*** Opening Input material ***

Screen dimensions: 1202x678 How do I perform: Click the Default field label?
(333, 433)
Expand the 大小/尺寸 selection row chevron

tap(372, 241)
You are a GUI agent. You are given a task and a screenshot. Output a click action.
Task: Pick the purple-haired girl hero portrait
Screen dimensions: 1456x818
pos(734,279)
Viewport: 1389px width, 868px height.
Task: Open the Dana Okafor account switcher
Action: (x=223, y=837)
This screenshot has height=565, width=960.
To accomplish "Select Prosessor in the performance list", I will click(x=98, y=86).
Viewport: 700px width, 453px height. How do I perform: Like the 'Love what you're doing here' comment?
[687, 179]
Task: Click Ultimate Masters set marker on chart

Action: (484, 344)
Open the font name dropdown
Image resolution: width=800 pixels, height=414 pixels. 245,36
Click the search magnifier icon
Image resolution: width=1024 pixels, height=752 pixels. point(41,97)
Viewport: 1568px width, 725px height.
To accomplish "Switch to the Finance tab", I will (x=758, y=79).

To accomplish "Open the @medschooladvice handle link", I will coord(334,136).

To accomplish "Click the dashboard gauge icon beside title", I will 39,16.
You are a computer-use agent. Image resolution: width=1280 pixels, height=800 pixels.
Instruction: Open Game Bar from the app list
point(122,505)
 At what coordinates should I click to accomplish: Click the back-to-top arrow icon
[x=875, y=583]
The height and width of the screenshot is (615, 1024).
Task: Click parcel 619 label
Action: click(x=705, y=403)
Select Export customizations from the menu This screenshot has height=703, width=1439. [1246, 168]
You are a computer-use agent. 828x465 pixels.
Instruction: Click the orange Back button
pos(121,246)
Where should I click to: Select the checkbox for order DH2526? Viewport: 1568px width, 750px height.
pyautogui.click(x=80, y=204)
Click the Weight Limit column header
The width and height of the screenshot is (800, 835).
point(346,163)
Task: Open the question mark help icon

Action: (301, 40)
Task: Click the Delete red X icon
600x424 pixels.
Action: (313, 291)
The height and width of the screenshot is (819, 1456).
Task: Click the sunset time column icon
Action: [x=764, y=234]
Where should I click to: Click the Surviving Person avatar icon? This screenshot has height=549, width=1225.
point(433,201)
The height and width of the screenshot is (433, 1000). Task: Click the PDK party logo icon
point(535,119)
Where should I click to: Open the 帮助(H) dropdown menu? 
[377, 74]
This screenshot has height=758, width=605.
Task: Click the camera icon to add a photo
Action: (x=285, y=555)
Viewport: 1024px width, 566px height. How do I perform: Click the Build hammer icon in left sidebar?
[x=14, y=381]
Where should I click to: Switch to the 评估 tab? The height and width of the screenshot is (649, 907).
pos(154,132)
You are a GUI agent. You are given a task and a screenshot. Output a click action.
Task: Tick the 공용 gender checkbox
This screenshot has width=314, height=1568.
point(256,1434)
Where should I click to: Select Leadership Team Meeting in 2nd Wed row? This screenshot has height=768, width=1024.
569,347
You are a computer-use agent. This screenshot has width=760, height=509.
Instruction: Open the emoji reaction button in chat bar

*** Closing Input material ***

What the task asks: Print, please, the lines above from the very first through the one that holds "This screenshot has height=565, width=960.", both included, word for word and with nothing else.

Written reply:
Screen dimensions: 1202x678 How do I perform: Click the Default field label?
(333, 433)
Expand the 大小/尺寸 selection row chevron

tap(372, 241)
You are a GUI agent. You are given a task and a screenshot. Output a click action.
Task: Pick the purple-haired girl hero portrait
Screen dimensions: 1456x818
pos(734,279)
Viewport: 1389px width, 868px height.
Task: Open the Dana Okafor account switcher
Action: (x=223, y=837)
This screenshot has height=565, width=960.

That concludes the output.